Where the file output will be written. The default is a directory at the root of the project directory named output

Path

-p PATH, --path=PATH

A directory to be searched for required files. Multiple directories can specified by repeating the flag. If you do not specify any directory with the PATH flag then only the working directory will be searched for required files.

Skip Working Directory

-s, --skipcwd

Exclude the current working directory from the requirement search paths.

Warning

If you do not specify any paths using the -p,–path option and you also specify the -s,–skipcwd option then Blend will have no directories in which to search for required files and will be unable to merge your code.

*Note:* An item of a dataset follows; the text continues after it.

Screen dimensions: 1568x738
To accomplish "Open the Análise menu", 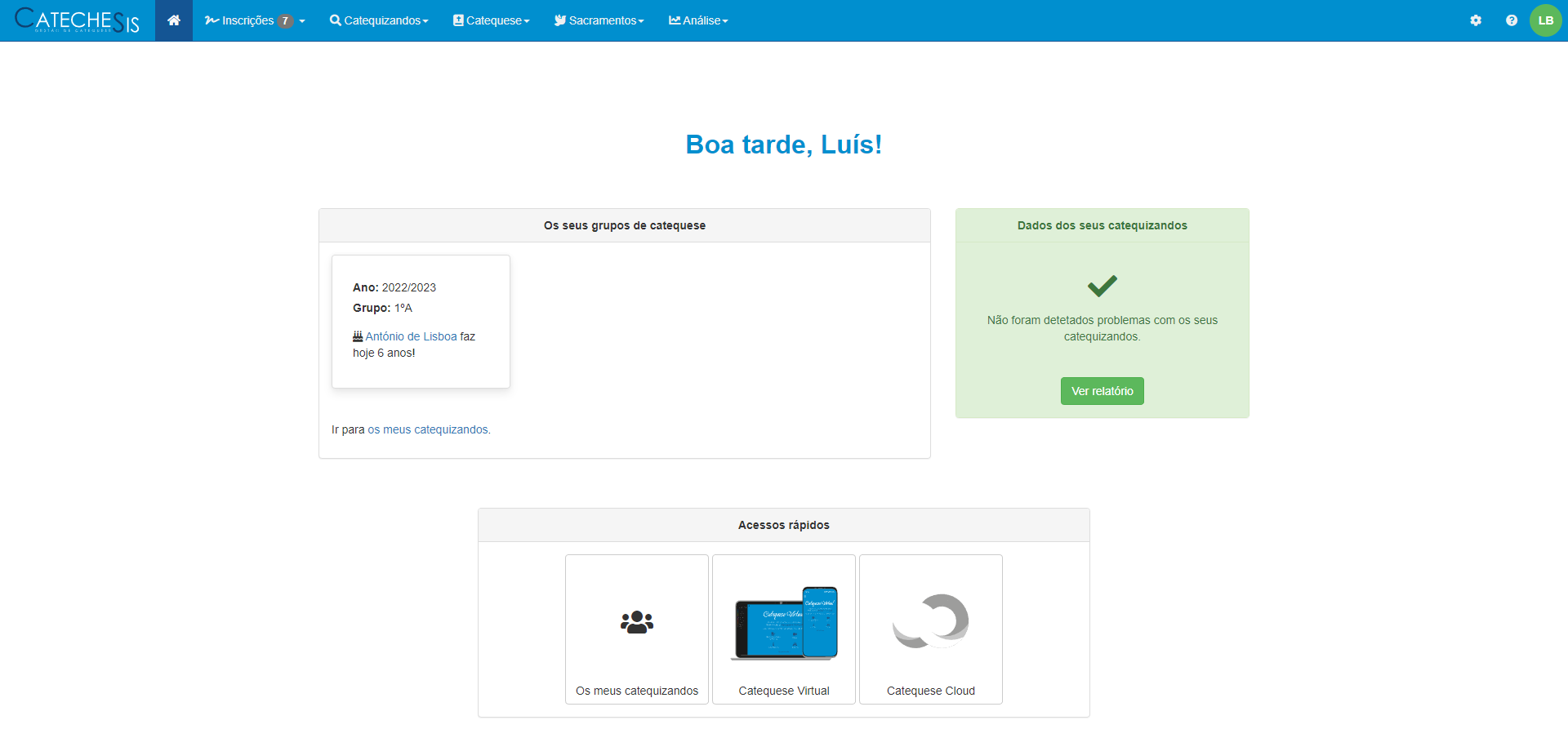I will 698,20.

Specify A Configuration File

-c, --config

Specify a JSON confguration file that describes the analyzers and minifiers to be used.

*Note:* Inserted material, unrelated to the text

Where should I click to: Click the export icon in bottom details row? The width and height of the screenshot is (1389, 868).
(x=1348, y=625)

Adding Requirements To Files

For javascript files, Blend uses the same require syntax as the Rails 3.1 asset compiler.:

//= require jquery

For CSS files, Blend will recognize comment requires:

/*= require control */

Blend will also recognize @import url("...") statements in CSS files and treat them as require statements:

@import url("control.css")

Note

require comments reference other files using a “base name.” You must not include the file extension or version numbers or min suffixes. Blend strips these suffixes out of the file name when searching for files to satisfy a requirement.

How Blend Satisfies Requirements

By default, Blend recursively searches in the directory from which it is run for files to satisfy requirements. You can suppress this behavior with the -s, --skipcwd argument and you can add additional search paths using the -p, --path argument.

Searching By Base Name

Given the following file:

/* app.js */

//= require jquery
var app = {};

When you run:

blend app.js

Blend will search for a file with a base name of jquery and a .js extension. Any of the following files would satisfy this requirement:

JQUERY.js
jquery.javascript
jQuErY.js
jquery-1.2.3.js
JQUERy.min.js
jquery-1.2.3-min.js

None of these files would satisfy this requirement:

jjquery.js
jquery123.js
jquery.jscript
jquery-minified.js

Search Priority

Blend will prefer to satisfy a requirement with a file in the same directory as the requiring file or a subdirectory of the requiring file. Given this app.js:

/* app.js */

//= require component
var app = {};

and this directory structure:

project
  lib
    component.js
  src
    app.js
    components
      component.js  <- this file will be merged with app.js

The component.js file nested under src/components will “win.”

Analyzers

By default, Blend runs JSLint on all the javascript files it processes. This can generate failures when you are merging in 3rd party libraries that do not pass JSLint. To get around this problem, the default JSLint analyzer is configured to ignore any files that are under a lib directory at the root of the project folder.

Given the following app.js:

/* app.js */

//= require jquery
var app = {};

Running blend in this directory structure:

project
  src
    app.js
    jquery.min.js

Will fail because the minified JQuery library will not pass a JSLint check. However, if you move the JQuery file so the directory structure looks like this:

project
  lib
    jquery.min.js
  src
    app.js

Then running blend will succeed because the JSLint analyzer will skip over project/lib/jquery.min.js.

Configuring Blend

Blend can read configuration options from a JSON formatted file. Here is what the default configuration looks like:

{
  "analyzers": {
    "javascript": [
      {
        "name": "blend.JSLintAnalyzer",
        "skip_list": [
          "bin"
        ]
      }
    ]
  },
  "minifiers" {
    "javascript": {
      "name": "blend.YUICompressorMinifier"
    },
    "css": {
      "name": blend.YUICompressorMinifier"
    }
  }
}

Blend can load configuration files in two ways:

  1. From {current working directory}/.blend/config.json
  2. From a file specifed with the -c,--config command line argument

A config file specified with the -c,--config command line argument will override a .blend/config.json file.